My notes contain some mystic reference that it's "related to famous modular function $j(\tau) = q^{-1} + 744 + 196884q + \cdots$ by some compactification of bosonic strings on a Leech lattice". But perhaps there could be a more purely number-theoretic direction?

Also, here's a Wikipedia article with some references.

Best Answer

I can give you half of the answer, but the other half is wide open. I will use the characterization of supersingular primes as those primes p for which the normalizer of Gamma0(p) in SL(2,R) acts on the complex upper half plane to yield a genus zero quotient.
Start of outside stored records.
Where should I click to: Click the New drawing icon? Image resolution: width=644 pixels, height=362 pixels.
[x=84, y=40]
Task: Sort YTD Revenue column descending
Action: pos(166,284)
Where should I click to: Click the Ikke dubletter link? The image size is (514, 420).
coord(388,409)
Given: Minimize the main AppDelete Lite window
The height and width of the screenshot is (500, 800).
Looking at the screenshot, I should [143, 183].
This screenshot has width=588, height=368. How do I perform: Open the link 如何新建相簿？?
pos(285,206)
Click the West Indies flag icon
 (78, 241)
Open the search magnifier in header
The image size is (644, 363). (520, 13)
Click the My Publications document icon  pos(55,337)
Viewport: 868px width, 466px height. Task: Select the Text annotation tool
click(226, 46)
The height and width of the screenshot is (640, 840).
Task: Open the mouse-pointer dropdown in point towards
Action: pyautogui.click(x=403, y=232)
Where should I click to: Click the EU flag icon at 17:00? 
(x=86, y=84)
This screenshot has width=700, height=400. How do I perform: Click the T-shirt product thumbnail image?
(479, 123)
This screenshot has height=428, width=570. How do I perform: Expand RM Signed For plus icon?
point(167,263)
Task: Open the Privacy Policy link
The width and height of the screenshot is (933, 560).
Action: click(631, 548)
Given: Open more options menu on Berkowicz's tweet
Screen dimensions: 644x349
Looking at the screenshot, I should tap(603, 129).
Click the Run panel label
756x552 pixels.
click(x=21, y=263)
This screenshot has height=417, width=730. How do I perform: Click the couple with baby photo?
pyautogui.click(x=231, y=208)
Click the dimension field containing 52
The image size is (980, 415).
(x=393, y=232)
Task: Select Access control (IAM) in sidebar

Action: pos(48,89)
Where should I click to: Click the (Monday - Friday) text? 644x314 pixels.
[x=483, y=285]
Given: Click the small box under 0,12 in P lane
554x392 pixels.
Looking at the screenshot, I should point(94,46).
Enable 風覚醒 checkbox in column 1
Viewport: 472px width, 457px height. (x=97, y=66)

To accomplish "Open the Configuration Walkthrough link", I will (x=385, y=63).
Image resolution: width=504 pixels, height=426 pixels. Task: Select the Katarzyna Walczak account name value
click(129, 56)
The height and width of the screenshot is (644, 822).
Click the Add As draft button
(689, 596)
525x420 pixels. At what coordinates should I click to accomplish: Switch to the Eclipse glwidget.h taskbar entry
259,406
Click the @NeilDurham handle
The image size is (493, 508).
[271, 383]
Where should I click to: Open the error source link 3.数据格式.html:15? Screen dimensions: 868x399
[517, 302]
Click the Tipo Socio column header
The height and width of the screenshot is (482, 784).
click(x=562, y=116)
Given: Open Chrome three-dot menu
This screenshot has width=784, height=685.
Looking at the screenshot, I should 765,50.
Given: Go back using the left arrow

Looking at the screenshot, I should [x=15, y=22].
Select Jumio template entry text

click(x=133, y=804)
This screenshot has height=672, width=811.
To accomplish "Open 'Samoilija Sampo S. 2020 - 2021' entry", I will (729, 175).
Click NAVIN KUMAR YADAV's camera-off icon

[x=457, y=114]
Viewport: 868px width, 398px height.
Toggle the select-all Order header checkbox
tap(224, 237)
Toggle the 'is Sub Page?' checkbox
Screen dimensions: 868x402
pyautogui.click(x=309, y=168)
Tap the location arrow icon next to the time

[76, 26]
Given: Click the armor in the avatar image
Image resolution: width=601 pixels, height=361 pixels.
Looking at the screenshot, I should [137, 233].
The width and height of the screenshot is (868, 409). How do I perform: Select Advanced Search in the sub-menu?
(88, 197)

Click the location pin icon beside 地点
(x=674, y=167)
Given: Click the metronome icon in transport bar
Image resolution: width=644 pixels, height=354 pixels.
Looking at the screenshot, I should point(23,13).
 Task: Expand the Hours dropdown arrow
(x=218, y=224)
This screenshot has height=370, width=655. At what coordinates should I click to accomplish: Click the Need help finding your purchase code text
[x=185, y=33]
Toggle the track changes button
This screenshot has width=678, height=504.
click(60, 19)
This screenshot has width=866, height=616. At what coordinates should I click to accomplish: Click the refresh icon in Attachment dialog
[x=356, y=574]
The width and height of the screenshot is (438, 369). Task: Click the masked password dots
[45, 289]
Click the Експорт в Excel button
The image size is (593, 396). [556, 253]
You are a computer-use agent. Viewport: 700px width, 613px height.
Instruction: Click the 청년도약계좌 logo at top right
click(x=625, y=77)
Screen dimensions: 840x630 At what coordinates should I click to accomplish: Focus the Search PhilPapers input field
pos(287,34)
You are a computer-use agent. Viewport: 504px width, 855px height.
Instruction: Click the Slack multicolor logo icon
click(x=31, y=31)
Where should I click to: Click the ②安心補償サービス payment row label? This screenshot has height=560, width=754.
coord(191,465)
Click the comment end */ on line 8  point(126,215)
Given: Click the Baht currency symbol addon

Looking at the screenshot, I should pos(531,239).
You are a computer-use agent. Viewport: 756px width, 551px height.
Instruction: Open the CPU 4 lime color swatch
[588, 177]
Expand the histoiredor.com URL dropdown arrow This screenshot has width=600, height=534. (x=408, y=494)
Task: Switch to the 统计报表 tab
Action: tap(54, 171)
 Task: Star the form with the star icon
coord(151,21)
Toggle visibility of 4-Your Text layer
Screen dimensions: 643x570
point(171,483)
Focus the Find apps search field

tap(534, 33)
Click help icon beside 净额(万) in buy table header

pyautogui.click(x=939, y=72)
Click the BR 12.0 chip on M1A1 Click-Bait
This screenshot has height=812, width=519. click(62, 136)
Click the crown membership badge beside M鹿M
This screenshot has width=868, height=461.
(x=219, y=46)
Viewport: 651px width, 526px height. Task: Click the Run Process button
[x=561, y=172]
The monstrous moonshine conjecture asserted the existence of an infinite dimensional graded representation of the monster satisfying some exceptional properties. It was conjectured by Conway and Norton, and proved by Borcherds, using the representation constructed by I. Frenkel, Lepowsky, and Meurman. One can take the graded dimension of this representation to get a power series, and it is the q-expansion of the J-function. Furthermore, the graded trace of any element of order n in the monster is the q-expansion of a genus zero modular function that is invariant under Gamma0(nh) for some h|(12,n). One can conclude somewhat abstractly that the normalizer of Gamma0(p) in SL(2,R) has to be genus zero for any prime p dividing the order of the monster.

The proof I've seen that no other primes satisfy the genus zero condition does not seem to have anything to do with the monster. Instead, it is a delicate construction by Mazur involving the Eisenstein ideal, combined with some computations by H. Lenstra. I may be ignorant of more refined arguments developed in the last 30 years, though. [Edit: FC has pointed out that the proof of the bijection is a reasonably straightforward calculation. Still, I haven't seen any good arguments explaining the universality of the monster with respect to the genus zero property.]